***** Available data

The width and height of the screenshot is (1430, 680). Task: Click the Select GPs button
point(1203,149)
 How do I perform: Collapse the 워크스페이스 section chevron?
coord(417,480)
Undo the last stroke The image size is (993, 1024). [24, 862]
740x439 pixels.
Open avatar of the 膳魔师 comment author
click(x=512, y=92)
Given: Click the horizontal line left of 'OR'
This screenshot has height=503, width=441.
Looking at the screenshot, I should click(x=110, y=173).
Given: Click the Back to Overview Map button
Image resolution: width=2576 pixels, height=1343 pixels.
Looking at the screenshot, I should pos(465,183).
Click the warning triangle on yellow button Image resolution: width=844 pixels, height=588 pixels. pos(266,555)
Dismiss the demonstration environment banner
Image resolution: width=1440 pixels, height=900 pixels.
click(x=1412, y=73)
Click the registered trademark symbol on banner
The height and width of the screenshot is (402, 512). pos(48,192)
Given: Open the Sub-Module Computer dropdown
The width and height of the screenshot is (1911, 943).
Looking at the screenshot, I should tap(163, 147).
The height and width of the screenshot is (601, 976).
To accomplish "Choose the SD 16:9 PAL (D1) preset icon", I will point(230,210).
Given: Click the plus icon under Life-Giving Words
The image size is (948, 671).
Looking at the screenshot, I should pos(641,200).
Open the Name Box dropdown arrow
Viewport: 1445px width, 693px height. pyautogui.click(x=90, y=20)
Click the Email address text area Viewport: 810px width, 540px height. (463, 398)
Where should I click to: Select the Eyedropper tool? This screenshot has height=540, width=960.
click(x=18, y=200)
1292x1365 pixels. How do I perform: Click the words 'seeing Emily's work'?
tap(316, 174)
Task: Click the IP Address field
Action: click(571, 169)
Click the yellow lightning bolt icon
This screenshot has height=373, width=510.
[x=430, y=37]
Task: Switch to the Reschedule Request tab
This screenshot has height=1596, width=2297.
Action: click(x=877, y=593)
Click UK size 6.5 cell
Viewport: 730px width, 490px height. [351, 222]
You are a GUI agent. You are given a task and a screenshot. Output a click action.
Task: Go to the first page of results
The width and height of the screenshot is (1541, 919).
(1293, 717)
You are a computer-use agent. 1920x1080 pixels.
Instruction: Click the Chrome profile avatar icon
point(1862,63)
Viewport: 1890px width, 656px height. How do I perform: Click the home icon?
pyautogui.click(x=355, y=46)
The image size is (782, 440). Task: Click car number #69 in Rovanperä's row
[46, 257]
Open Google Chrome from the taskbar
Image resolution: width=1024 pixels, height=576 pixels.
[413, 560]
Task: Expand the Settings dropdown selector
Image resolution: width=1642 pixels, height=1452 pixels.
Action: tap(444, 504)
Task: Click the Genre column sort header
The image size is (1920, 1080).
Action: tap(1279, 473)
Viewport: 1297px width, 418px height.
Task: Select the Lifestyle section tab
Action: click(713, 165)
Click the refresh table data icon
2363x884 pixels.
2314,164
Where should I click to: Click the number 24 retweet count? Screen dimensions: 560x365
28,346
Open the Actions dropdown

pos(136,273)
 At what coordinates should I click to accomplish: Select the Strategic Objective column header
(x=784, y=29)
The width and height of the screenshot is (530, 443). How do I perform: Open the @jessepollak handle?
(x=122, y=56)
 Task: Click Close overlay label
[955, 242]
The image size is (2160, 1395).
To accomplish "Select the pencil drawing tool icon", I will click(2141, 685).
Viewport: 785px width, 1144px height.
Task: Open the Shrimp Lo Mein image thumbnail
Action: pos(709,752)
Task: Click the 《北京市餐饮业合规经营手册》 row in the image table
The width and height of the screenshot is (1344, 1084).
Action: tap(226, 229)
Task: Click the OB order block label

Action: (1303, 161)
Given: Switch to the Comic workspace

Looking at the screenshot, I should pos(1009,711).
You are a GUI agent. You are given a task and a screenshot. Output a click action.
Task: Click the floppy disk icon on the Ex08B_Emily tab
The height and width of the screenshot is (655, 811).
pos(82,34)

**********

◆ **Given task**:
Turn all the entries above into a numbered list with one line per item, and leave out any blank lines.

◆ **Result**:
1. The width and height of the screenshot is (1430, 680). Task: Click the Select GPs button
2. point(1203,149)
3.  How do I perform: Collapse the 워크스페이스 section chevron?
4. coord(417,480)
5. Undo the last stroke The image size is (993, 1024). [24, 862]
6. 740x439 pixels.
7. Open avatar of the 膳魔师 comment author
8. click(x=512, y=92)
9. Given: Click the horizontal line left of 'OR'
10. This screenshot has height=503, width=441.
11. Looking at the screenshot, I should click(x=110, y=173).
12. Given: Click the Back to Overview Map button
13. Image resolution: width=2576 pixels, height=1343 pixels.
14. Looking at the screenshot, I should pos(465,183).
15. Click the warning triangle on yellow button Image resolution: width=844 pixels, height=588 pixels. pos(266,555)
16. Dismiss the demonstration environment banner
17. Image resolution: width=1440 pixels, height=900 pixels.
18. click(x=1412, y=73)
19. Click the registered trademark symbol on banner
20. The height and width of the screenshot is (402, 512). pos(48,192)
21. Given: Open the Sub-Module Computer dropdown
22. The width and height of the screenshot is (1911, 943).
23. Looking at the screenshot, I should tap(163, 147).
24. The height and width of the screenshot is (601, 976).
25. To accomplish "Choose the SD 16:9 PAL (D1) preset icon", I will point(230,210).
26. Given: Click the plus icon under Life-Giving Words
27. The image size is (948, 671).
28. Looking at the screenshot, I should pos(641,200).
29. Open the Name Box dropdown arrow
30. Viewport: 1445px width, 693px height. pyautogui.click(x=90, y=20)
31. Click the Email address text area Viewport: 810px width, 540px height. (463, 398)
32. Where should I click to: Select the Eyedropper tool? This screenshot has height=540, width=960.
33. click(x=18, y=200)
34. 1292x1365 pixels. How do I perform: Click the words 'seeing Emily's work'?
35. tap(316, 174)
36. Task: Click the IP Address field
37. Action: click(571, 169)
38. Click the yellow lightning bolt icon
39. This screenshot has height=373, width=510.
40. [x=430, y=37]
41. Task: Switch to the Reschedule Request tab
42. This screenshot has height=1596, width=2297.
43. Action: click(x=877, y=593)
44. Click UK size 6.5 cell
45. Viewport: 730px width, 490px height. [351, 222]
46. You are a GUI agent. You are given a task and a screenshot. Output a click action.
47. Task: Go to the first page of results
48. The width and height of the screenshot is (1541, 919).
49. (1293, 717)
50. You are a computer-use agent. 1920x1080 pixels.
51. Instruction: Click the Chrome profile avatar icon
52. point(1862,63)
53. Viewport: 1890px width, 656px height. How do I perform: Click the home icon?
54. pyautogui.click(x=355, y=46)
55. The image size is (782, 440). Task: Click car number #69 in Rovanperä's row
56. [46, 257]
57. Open Google Chrome from the taskbar
58. Image resolution: width=1024 pixels, height=576 pixels.
59. [413, 560]
60. Task: Expand the Settings dropdown selector
61. Image resolution: width=1642 pixels, height=1452 pixels.
62. Action: tap(444, 504)
63. Task: Click the Genre column sort header
64. The image size is (1920, 1080).
65. Action: tap(1279, 473)
66. Viewport: 1297px width, 418px height.
67. Task: Select the Lifestyle section tab
68. Action: click(713, 165)
69. Click the refresh table data icon
70. 2363x884 pixels.
71. 2314,164
72. Where should I click to: Click the number 24 retweet count? Screen dimensions: 560x365
73. 28,346
74. Open the Actions dropdown
75. pos(136,273)
76.  At what coordinates should I click to accomplish: Select the Strategic Objective column header
77. (x=784, y=29)
78. The width and height of the screenshot is (530, 443). How do I perform: Open the @jessepollak handle?
79. (x=122, y=56)
80.  Task: Click Close overlay label
81. [955, 242]
82. The image size is (2160, 1395).
83. To accomplish "Select the pencil drawing tool icon", I will click(2141, 685).
84. Viewport: 785px width, 1144px height.
85. Task: Open the Shrimp Lo Mein image thumbnail
86. Action: pos(709,752)
87. Task: Click the 《北京市餐饮业合规经营手册》 row in the image table
88. The width and height of the screenshot is (1344, 1084).
89. Action: tap(226, 229)
90. Task: Click the OB order block label
91. Action: (1303, 161)
92. Given: Switch to the Comic workspace
93. Looking at the screenshot, I should pos(1009,711).
94. You are a GUI agent. You are given a task and a screenshot. Output a click action.
95. Task: Click the floppy disk icon on the Ex08B_Emily tab
96. The height and width of the screenshot is (655, 811).
97. pos(82,34)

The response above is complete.